Babies are already put on a certain track before they are even born. Unfortunately, being overly sexualized and appealing to the mast sex appeal has become a norm on the ‘pink’ track. Porn has become a part of our culture (Levy, 2005). It is believable that a woman executive slept her way to the top instead of getting there base on skills alone. The gender ideology and gender construct is that a woman has to be a size 0-2, with 4 pushing it, big boobs and a big butt to be ‘successful’ in getting anything she wants. Levy furthermore supported it with more evidence about breast augmentations have gone up 700% since 1992. That statistic in itself shows society’s mentality of how a female should look like. The two factors of the feminist movement also play into the gender ideology and construct of society. The sex-positive feminist is about the ‘sexual freedom’ and doing everything they felt entitled to because men were able to do it. On the other hand, the anti-porn wanted to liberate women from degrading sexual stereotypes and male dominance. However they have both become two extreme sides of the spectrum.

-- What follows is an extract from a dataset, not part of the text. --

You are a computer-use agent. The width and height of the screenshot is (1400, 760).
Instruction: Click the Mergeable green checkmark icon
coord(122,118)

The sex positive feminists are becoming their male counterparts, ‘Uncle Toms’, in order to fit in and ‘be one of the guys’. But as Levy argues that is not making any progress since being one of the guys insinuate that being one of the girls is not enough. Being a ‘girl’ or a ‘girly-girl’ is seen as something bad and one is being repressed, and to fit in is to be exactly who put such constraints on women in the first place. These women have to fit into the gender ideology of a male to succeed in life. The anti-porn feminists are condemming women for doing what they want and liking what they like. The gender construct they present is that since that is what ‘men’ portray and like, there is simply no way women should like the same thing if they want to be liberated. However they are going so far as trying to make themselves fit into an image they are not such as calling themselves lesbian when they are not. It is a catch 22 that cannot satisfy anyone. However, why can’t women, and men, be able to do a happy medium? Why can’t we do it all?

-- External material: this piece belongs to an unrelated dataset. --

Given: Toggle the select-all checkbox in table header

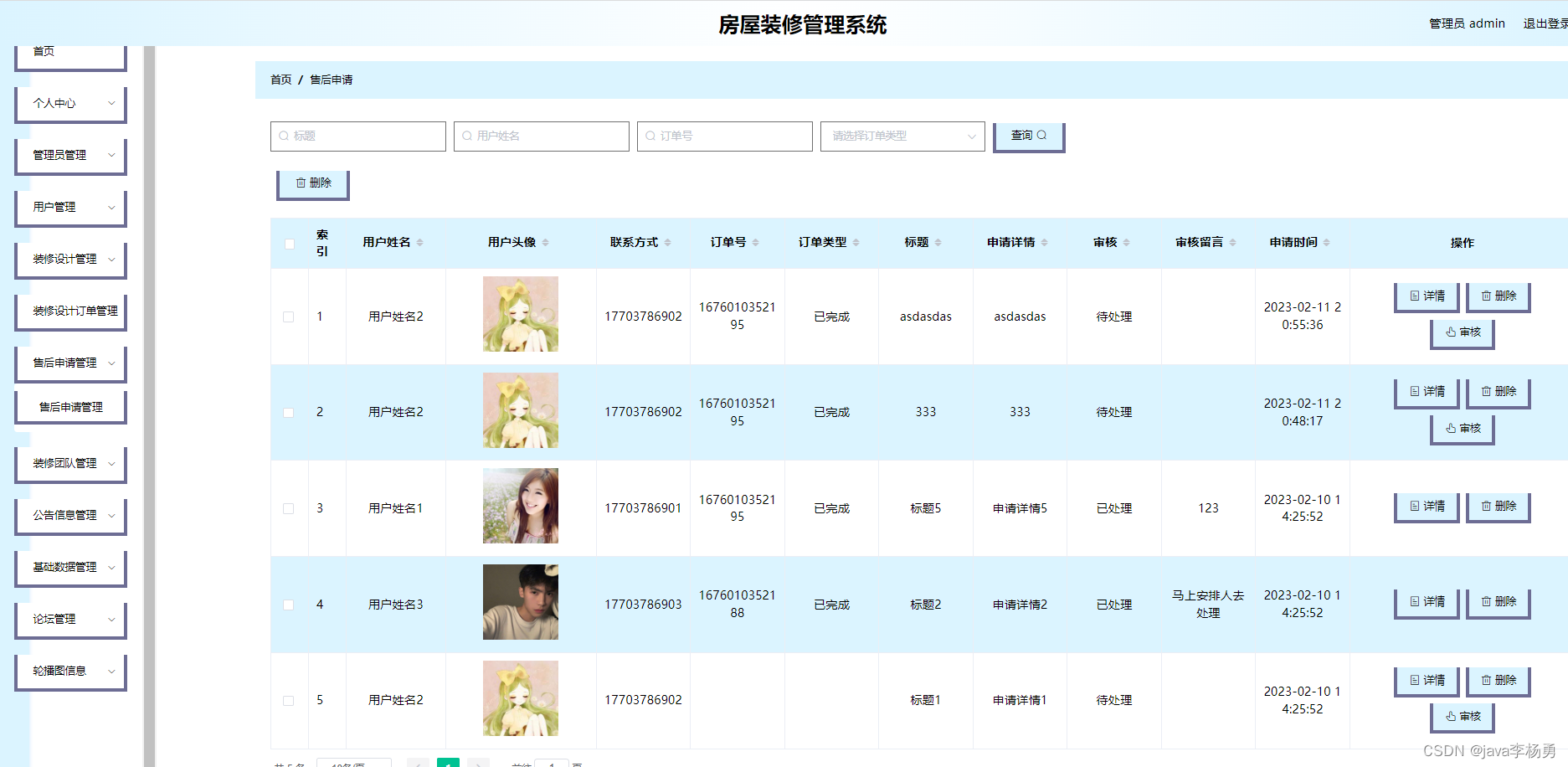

Which leads to the discussion questions I have for this section: 1. Ariel Levy said (pg 117) in regards to the loophole women, if you are the exception that proves the rule, the rule being that women are inferior, you haven’t made any progress. What are your thoughts on that? Do you feel that it is true? How have we made or haven’t made any progress? 2. Do you think FCPs in today’s culture are being ‘Uncle Toms’? Have you ever had to give into stereotypes at your internships or in general? 3. Vanessa Williams was dethrone for her nude photos and struggled for a comeback, but Paris Hilton and Kim Kardashian got famous because of their sex tapes; what are your thoughts on that and why did you think society accepted this shift in values?
Levy, A. (2005). Female chauvinist pigs. New York, NY: Free Press.